Output the data below verbatim, from its very first line through the line that contains "pyautogui.click(x=732, y=124)". Include both of those end lines.

- Stored rows
──────

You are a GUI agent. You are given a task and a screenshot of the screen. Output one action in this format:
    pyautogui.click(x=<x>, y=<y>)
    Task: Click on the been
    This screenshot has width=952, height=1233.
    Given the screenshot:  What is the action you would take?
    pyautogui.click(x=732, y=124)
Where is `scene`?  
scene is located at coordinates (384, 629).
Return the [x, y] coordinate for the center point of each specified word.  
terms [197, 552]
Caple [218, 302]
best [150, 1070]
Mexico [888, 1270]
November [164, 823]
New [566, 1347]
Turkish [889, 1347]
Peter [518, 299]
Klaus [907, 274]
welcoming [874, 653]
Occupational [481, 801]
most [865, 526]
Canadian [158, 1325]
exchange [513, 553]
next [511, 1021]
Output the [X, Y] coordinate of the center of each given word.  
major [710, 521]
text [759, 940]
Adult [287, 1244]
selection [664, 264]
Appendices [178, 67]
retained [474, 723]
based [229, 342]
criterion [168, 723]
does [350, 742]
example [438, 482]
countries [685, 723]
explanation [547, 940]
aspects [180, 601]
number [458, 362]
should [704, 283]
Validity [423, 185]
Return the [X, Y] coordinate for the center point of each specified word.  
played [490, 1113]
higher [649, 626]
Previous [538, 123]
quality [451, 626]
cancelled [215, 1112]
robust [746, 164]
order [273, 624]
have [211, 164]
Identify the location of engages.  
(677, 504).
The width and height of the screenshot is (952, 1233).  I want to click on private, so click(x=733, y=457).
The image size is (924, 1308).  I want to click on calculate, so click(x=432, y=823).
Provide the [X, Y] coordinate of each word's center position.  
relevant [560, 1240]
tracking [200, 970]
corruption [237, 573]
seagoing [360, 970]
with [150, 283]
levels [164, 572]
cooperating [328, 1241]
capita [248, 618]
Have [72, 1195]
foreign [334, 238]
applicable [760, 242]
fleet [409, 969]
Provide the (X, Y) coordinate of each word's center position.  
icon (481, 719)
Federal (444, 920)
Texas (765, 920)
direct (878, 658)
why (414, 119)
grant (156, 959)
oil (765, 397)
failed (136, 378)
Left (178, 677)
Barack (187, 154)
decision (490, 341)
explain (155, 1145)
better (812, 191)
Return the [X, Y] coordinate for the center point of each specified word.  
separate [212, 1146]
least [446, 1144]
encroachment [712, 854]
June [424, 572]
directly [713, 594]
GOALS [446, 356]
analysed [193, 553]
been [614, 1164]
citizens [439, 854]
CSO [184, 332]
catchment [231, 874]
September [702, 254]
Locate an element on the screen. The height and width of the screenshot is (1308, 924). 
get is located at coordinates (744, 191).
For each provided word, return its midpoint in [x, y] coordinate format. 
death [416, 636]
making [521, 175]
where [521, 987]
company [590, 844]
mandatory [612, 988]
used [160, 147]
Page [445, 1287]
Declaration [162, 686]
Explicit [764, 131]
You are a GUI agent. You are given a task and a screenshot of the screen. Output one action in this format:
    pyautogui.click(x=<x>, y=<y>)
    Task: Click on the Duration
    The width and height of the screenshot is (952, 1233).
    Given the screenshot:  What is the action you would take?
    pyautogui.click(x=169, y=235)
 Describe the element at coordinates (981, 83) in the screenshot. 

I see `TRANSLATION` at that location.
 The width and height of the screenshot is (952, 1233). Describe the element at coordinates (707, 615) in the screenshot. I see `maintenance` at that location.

──────

- Result for this exercise
You are a GUI agent. You are given a task and a screenshot of the screen. Output one action in this format:
    pyautogui.click(x=<x>, y=<y>)
    Task: Click on the been
    This screenshot has width=952, height=1233.
    Given the screenshot:  What is the action you would take?
    pyautogui.click(x=732, y=124)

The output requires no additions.